> [EXERCISE SET]:
1 - In the news release on the Opportunity Zone study, which university's economists conducted the study?
2 - Print the part of the news release on the Opportunity Zone study that opens with the words containing "The report, published" and closes with "UCI economics professor.".
3 - Carry on the news release on the Opportunity Zone study from the point where it stops.

── DOCUMENT EXTRACT ──

Early analysis of Opportunity Zone program finds little to no support for residential employment, earnings increases
Early analysis of Opportunity Zone program finds little to no support for residential employment, earnings increases
- March 22, 2021
- Study by UCI economists is published online at the National Bureau of Economic Research
With Tax Day around the corner, a new study by University of California, Irvine economists finds the Opportunity Zone program – a tax incentive for businesses to invest in and uplift economically distressed communities - has had low to no positive effects on employment, earnings, or poverty of the residents the program was designed to help.
The report, published as a working paper by the National Bureau of Economic Research, is one of the first to look at program impact on residents, rather than businesses, workers, or property values, says co-author Matthew Freedman, UCI economics professor.
“To the extent that a major motivation for the Opportunity Zone program was improving outcomes for residents of distressed communities – as evidenced by the criteria for designating Opportunity Zones based largely on the economic circumstances of residents – the impacts of the program on residents is of paramount importance,” he says. “We know from past work on place-based policies that even those programs that are effective at creating jobs may not deliver benefits to residents of targeted places, and that appears to be the case here.”
Co-authors include Shantanu Khanna, economics doctoral candidate, and David Neumark, economics Distinguished Professor.

───
── RAW RECORDS ──

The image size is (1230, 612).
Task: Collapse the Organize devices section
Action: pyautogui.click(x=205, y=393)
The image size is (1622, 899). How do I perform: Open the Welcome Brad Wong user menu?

───
── RAW RECORDS ──

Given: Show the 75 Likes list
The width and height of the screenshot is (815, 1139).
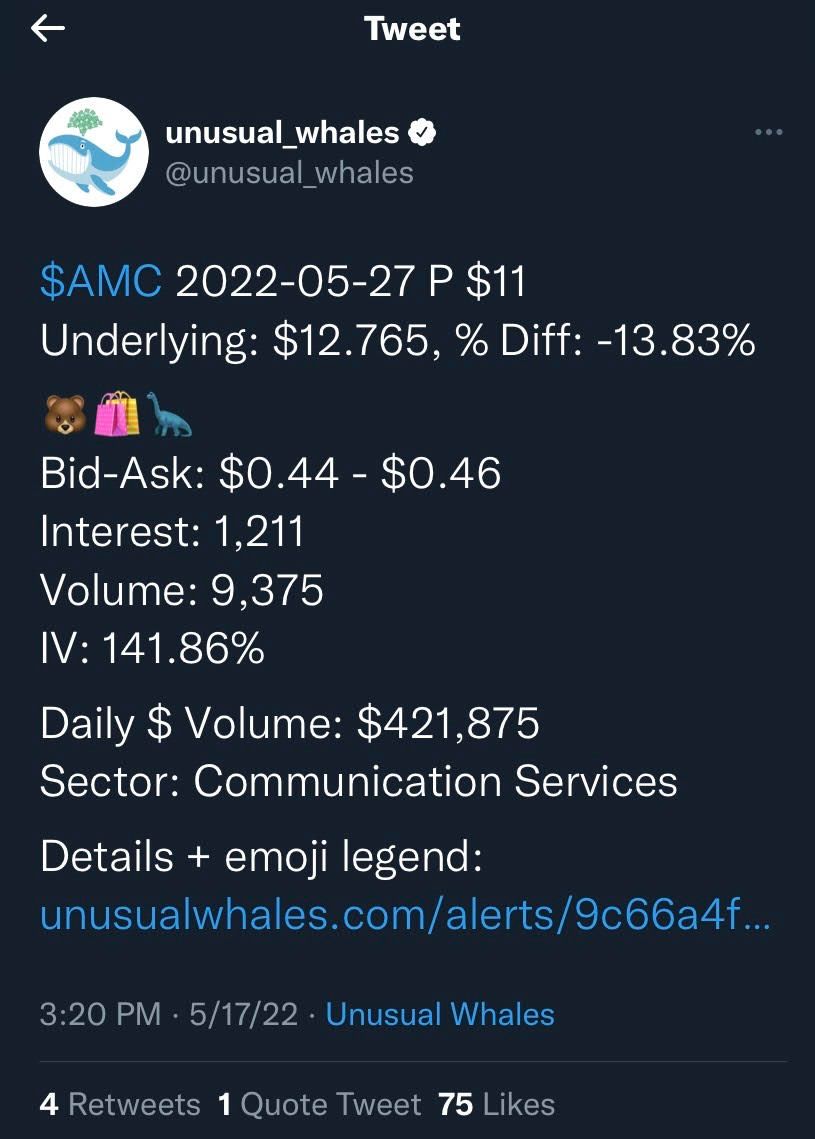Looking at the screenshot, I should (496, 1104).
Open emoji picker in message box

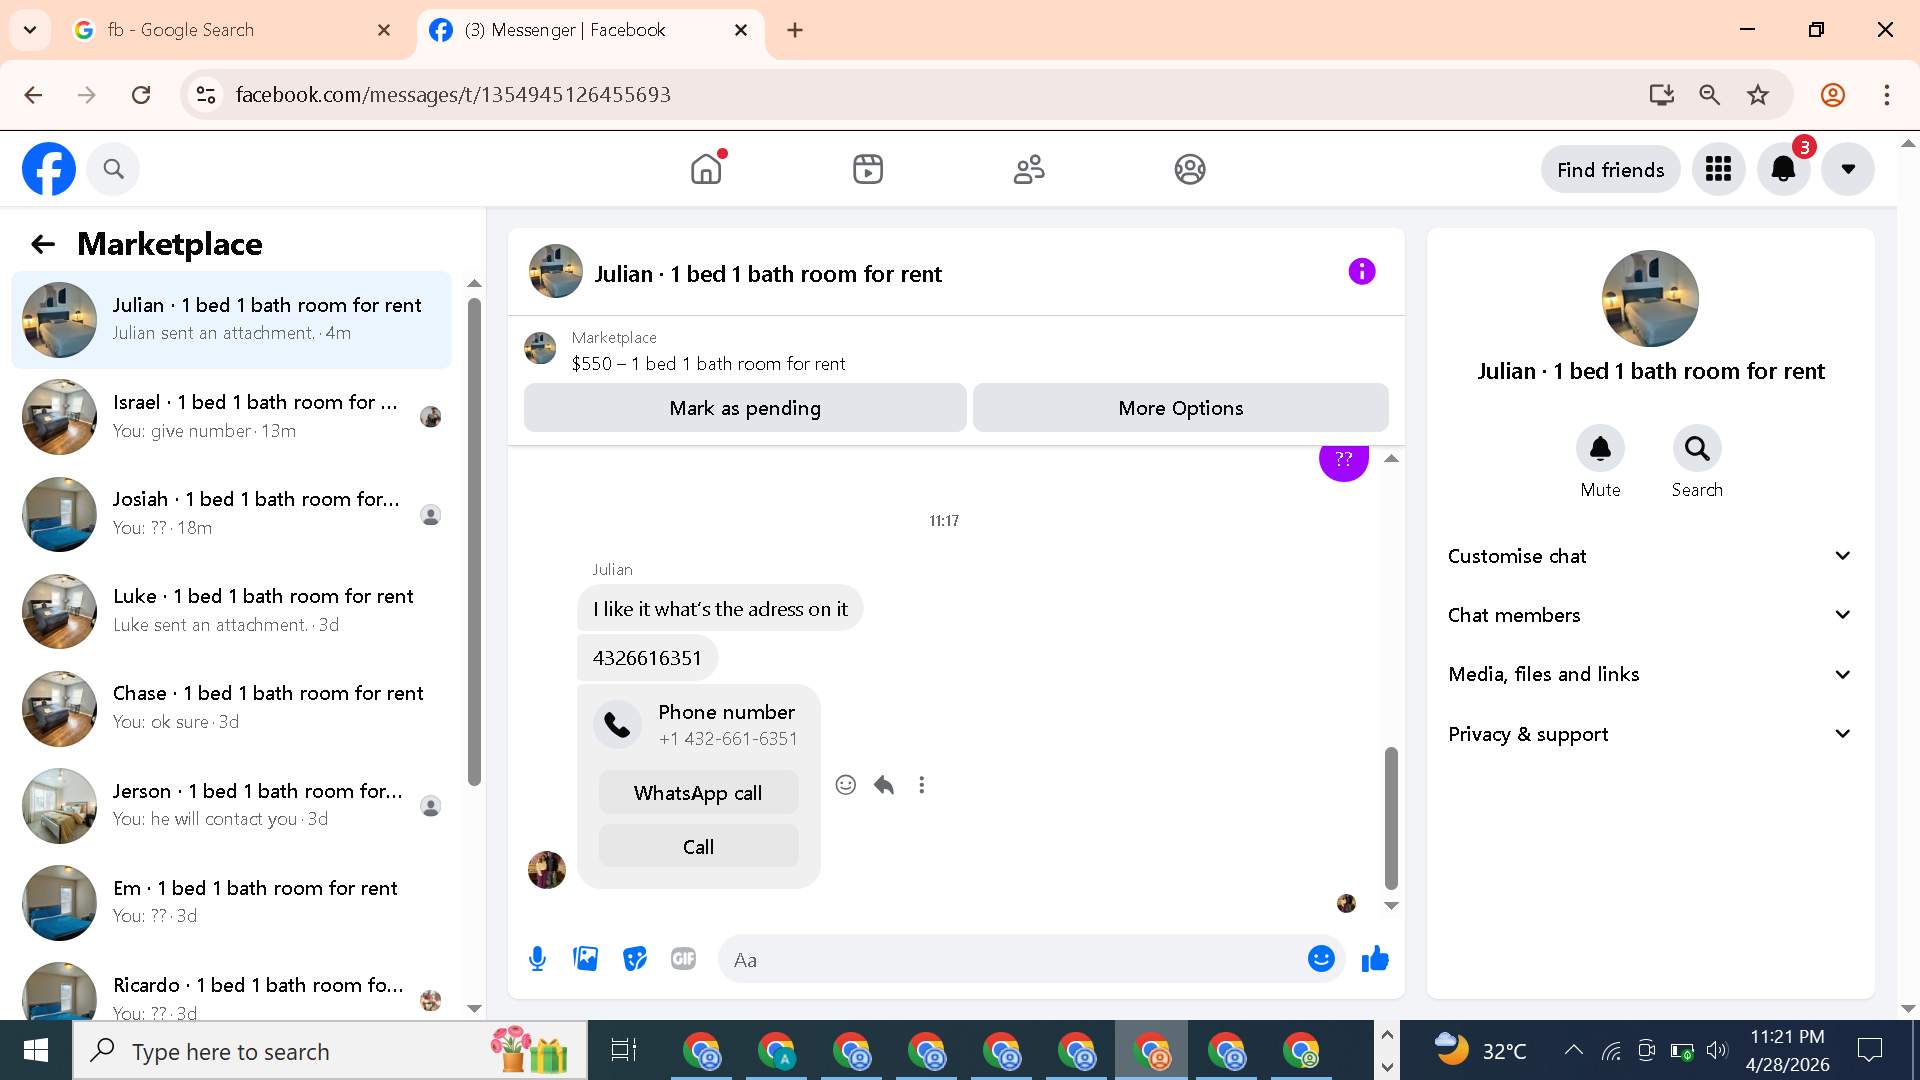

───
── RAW RECORDS ──

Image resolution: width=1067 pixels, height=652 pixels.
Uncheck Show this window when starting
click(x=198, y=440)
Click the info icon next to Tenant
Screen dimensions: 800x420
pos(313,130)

───

> [ANSWERS TO THE PROBLEMS]:
1 - University of California, Irvine

2 -
The report, published as a working paper by the National Bureau of Economic Research, is one of the first to look at program impact on residents, rather than businesses, workers, or property values, says co-author Matthew Freedman, UCI economics professor.

3 -
Created as part of the Tax Cuts and Jobs Act of 2017, the Opportunity Zone program is directed at real estate and business investors whose injections of investment capital are supposed to spur economic development within low-income neighborhoods. In return, the investors receive substantial tax benefits. By 2018, Opportunity Zones were designated in all 50 states, the District of Columbia, and U.S. territories.
Using restricted-access data from the American Community Survey analyzed at UCI’s on-campus Federal Statistical Research Data Center, the researchers ran a statistical analysis at a granular neighborhood level to determine if, absent any upward trends already in progress, residential employment, earnings, and poverty improved after being designated an Opportunity Zone.
“Our research design and access to micro-level data via the Federal Statistical Research Data Center allowed us to dive deeply into tract-level impacts Opportunity Zones have on the residents who live within their boundaries,” says Khanna.
When outcomes in Opportunity Zones were compared with those in similar tracts that were eligible for but not given the tax program designation, the researchers found no statistically significant improvement in any of the measured areas.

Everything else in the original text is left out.